**Task directions:** Retype each line exactly as it stands, beginning at the first line of the material and finishing with the line that contains "Task: Tap the reply-all double arrow icon".

**Data to process:**

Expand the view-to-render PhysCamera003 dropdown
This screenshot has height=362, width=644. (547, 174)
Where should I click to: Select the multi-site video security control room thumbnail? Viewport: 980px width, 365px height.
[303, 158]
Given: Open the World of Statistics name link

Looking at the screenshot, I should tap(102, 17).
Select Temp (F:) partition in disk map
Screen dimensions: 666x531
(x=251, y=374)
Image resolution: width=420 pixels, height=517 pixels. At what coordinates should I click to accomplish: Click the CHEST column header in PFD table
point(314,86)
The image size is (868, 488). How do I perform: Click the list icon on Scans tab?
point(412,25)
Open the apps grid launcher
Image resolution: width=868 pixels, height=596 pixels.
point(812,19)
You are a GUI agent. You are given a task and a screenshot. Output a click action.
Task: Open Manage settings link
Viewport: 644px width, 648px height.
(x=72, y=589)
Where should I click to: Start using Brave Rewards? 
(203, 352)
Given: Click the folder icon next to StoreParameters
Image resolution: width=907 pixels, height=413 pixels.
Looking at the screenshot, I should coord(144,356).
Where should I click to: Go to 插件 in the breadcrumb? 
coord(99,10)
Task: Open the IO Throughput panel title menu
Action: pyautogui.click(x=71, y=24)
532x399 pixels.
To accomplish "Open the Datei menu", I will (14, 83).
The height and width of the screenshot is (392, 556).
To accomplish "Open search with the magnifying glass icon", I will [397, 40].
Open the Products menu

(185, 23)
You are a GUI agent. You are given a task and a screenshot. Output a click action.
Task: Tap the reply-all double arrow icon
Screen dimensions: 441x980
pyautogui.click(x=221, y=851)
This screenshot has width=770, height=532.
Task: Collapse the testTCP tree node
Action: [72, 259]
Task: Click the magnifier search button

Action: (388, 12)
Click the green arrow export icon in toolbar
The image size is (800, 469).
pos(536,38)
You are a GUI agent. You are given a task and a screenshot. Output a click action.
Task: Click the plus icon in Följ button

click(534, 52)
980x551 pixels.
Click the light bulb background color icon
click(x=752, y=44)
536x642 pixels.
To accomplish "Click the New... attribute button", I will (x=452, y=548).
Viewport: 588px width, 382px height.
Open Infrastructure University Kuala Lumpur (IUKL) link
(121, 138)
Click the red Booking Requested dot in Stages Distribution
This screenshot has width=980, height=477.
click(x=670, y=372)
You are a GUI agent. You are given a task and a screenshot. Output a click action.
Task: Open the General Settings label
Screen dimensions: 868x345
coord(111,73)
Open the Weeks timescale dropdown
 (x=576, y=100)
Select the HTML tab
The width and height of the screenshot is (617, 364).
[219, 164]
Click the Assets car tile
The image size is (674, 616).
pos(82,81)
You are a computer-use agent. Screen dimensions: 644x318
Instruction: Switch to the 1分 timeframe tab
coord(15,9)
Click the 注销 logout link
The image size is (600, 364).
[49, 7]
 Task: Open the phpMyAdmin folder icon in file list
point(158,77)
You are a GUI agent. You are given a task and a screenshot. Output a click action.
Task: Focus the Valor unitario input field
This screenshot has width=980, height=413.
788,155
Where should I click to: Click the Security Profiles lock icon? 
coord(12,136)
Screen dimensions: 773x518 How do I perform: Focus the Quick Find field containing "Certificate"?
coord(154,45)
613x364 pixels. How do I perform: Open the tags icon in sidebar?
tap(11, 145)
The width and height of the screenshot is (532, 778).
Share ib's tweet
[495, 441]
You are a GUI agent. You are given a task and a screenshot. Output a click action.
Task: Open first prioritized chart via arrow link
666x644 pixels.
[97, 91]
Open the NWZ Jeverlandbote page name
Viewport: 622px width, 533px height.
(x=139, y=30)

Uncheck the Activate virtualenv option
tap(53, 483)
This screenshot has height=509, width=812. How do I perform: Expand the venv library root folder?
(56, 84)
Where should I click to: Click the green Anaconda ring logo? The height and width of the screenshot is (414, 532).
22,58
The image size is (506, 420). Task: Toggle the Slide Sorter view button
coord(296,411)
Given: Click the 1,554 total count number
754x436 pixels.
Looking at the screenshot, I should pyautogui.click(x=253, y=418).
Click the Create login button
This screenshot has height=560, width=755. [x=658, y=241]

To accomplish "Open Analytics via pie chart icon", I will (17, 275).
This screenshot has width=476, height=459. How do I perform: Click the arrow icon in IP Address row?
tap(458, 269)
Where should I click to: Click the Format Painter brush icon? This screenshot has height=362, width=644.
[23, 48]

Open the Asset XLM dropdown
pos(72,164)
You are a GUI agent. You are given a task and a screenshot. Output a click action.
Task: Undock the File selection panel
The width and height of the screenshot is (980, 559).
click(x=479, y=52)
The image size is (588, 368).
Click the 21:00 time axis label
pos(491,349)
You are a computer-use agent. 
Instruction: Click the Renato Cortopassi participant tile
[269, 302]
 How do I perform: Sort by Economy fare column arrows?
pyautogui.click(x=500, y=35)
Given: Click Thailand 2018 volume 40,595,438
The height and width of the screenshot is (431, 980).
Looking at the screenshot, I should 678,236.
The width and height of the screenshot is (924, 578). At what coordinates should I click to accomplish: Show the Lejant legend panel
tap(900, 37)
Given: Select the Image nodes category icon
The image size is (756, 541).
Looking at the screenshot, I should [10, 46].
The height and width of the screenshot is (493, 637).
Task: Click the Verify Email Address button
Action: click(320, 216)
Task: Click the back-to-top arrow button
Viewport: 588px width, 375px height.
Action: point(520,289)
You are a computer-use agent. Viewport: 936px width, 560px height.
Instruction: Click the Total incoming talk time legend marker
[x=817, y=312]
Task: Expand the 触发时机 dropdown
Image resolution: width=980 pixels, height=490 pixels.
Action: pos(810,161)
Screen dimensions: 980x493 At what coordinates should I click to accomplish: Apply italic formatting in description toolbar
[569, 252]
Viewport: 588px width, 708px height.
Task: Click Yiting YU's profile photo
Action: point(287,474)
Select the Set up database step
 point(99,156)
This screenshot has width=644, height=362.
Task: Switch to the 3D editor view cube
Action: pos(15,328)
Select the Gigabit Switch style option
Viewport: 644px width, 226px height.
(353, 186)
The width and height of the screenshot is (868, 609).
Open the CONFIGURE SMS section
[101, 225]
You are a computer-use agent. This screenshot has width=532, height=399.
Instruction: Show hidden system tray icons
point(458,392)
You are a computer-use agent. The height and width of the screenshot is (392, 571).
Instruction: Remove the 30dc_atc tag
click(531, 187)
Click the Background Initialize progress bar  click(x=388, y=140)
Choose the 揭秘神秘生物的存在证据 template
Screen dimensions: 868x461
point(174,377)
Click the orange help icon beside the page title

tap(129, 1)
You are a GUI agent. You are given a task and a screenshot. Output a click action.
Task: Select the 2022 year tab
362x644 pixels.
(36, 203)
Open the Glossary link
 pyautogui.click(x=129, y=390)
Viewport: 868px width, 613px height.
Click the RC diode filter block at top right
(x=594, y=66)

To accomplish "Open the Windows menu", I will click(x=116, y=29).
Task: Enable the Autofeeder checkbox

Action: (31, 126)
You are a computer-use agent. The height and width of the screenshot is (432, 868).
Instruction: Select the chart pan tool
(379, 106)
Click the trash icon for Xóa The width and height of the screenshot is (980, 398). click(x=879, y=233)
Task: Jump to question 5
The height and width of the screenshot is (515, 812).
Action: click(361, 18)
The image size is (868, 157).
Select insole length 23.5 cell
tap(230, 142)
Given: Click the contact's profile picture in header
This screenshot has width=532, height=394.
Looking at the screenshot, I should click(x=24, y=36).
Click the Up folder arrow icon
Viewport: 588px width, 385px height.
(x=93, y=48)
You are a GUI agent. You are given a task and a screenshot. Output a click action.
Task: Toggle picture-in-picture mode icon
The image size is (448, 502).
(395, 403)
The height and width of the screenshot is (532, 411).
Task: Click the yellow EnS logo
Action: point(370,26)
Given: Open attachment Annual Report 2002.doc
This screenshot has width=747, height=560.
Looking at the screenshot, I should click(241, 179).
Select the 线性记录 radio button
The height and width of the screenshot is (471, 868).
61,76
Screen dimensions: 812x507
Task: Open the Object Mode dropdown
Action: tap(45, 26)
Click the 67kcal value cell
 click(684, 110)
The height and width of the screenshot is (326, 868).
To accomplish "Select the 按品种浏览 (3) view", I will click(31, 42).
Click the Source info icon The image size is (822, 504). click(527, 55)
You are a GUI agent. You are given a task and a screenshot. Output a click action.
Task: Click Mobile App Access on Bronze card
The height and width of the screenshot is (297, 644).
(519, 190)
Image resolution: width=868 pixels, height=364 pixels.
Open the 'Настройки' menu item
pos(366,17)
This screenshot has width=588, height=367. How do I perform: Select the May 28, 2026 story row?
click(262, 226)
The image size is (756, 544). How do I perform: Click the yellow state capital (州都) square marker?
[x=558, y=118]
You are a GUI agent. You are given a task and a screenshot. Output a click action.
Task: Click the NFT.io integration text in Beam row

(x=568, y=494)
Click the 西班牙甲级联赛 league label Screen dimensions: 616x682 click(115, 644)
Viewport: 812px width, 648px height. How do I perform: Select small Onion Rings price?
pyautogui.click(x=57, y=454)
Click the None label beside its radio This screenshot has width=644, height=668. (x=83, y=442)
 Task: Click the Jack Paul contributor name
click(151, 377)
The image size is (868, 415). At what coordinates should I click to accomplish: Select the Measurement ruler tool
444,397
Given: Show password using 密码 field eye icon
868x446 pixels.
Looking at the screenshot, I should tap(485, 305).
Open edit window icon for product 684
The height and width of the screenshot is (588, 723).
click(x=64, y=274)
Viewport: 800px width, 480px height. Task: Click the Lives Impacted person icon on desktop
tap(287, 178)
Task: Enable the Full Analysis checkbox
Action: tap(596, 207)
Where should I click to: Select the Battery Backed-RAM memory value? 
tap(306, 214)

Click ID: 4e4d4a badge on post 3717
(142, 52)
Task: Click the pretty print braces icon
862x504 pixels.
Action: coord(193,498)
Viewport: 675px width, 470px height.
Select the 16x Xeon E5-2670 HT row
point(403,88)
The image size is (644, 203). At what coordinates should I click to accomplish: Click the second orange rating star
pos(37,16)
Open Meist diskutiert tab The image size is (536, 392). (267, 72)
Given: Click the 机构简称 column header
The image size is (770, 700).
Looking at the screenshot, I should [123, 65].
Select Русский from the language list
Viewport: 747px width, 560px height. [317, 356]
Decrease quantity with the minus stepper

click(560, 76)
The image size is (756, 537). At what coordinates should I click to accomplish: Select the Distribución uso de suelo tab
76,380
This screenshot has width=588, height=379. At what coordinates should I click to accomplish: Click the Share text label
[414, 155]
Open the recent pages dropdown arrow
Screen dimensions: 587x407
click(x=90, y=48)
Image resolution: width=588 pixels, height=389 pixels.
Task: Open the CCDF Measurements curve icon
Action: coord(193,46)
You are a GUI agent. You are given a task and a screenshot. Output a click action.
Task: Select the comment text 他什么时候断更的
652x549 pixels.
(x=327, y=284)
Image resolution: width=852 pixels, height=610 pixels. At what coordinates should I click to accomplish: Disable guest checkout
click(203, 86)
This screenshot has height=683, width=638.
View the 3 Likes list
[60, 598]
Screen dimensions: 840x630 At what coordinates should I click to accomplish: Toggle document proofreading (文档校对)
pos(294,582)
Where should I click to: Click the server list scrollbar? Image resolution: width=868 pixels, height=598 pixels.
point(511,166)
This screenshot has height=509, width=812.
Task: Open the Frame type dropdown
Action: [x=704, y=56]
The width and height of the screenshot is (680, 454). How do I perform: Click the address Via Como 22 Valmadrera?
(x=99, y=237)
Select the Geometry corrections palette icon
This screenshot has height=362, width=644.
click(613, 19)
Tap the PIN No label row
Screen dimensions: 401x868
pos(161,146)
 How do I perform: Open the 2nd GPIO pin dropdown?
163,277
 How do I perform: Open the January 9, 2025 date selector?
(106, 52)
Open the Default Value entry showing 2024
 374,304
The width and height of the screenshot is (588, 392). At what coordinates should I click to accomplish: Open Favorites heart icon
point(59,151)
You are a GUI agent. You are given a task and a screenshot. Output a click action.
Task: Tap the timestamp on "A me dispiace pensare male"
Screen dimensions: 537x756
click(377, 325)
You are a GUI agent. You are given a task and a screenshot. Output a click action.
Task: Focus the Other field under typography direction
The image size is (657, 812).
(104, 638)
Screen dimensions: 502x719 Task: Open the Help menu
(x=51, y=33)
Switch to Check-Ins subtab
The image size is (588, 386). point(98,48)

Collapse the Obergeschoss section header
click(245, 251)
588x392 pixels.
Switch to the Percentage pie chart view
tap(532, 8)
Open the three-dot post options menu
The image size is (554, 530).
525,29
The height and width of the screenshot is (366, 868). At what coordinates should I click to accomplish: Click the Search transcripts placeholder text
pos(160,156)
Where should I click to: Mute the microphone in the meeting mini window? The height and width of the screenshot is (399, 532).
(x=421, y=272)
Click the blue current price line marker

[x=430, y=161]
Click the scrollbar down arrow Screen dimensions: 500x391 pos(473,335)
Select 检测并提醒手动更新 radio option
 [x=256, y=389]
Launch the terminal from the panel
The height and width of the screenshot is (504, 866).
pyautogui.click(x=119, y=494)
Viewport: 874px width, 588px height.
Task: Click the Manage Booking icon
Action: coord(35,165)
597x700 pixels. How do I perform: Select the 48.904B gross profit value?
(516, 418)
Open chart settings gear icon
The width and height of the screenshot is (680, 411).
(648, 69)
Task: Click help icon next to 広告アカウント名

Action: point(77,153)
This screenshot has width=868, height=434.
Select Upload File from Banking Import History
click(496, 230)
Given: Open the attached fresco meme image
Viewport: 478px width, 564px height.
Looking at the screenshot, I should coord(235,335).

**Reply to the exercise:**
Expand the view-to-render PhysCamera003 dropdown
This screenshot has height=362, width=644. (547, 174)
Where should I click to: Select the multi-site video security control room thumbnail? Viewport: 980px width, 365px height.
[303, 158]
Given: Open the World of Statistics name link

Looking at the screenshot, I should tap(102, 17).
Select Temp (F:) partition in disk map
Screen dimensions: 666x531
(x=251, y=374)
Image resolution: width=420 pixels, height=517 pixels. At what coordinates should I click to accomplish: Click the CHEST column header in PFD table
point(314,86)
The image size is (868, 488). How do I perform: Click the list icon on Scans tab?
point(412,25)
Open the apps grid launcher
Image resolution: width=868 pixels, height=596 pixels.
point(812,19)
You are a GUI agent. You are given a task and a screenshot. Output a click action.
Task: Open Manage settings link
Viewport: 644px width, 648px height.
(x=72, y=589)
Where should I click to: Start using Brave Rewards? 
(203, 352)
Given: Click the folder icon next to StoreParameters
Image resolution: width=907 pixels, height=413 pixels.
Looking at the screenshot, I should coord(144,356).
Where should I click to: Go to 插件 in the breadcrumb? 
coord(99,10)
Task: Open the IO Throughput panel title menu
Action: pyautogui.click(x=71, y=24)
532x399 pixels.
To accomplish "Open the Datei menu", I will (14, 83).
The height and width of the screenshot is (392, 556).
To accomplish "Open search with the magnifying glass icon", I will [397, 40].
Open the Products menu

(185, 23)
You are a GUI agent. You are given a task and a screenshot. Output a click action.
Task: Tap the reply-all double arrow icon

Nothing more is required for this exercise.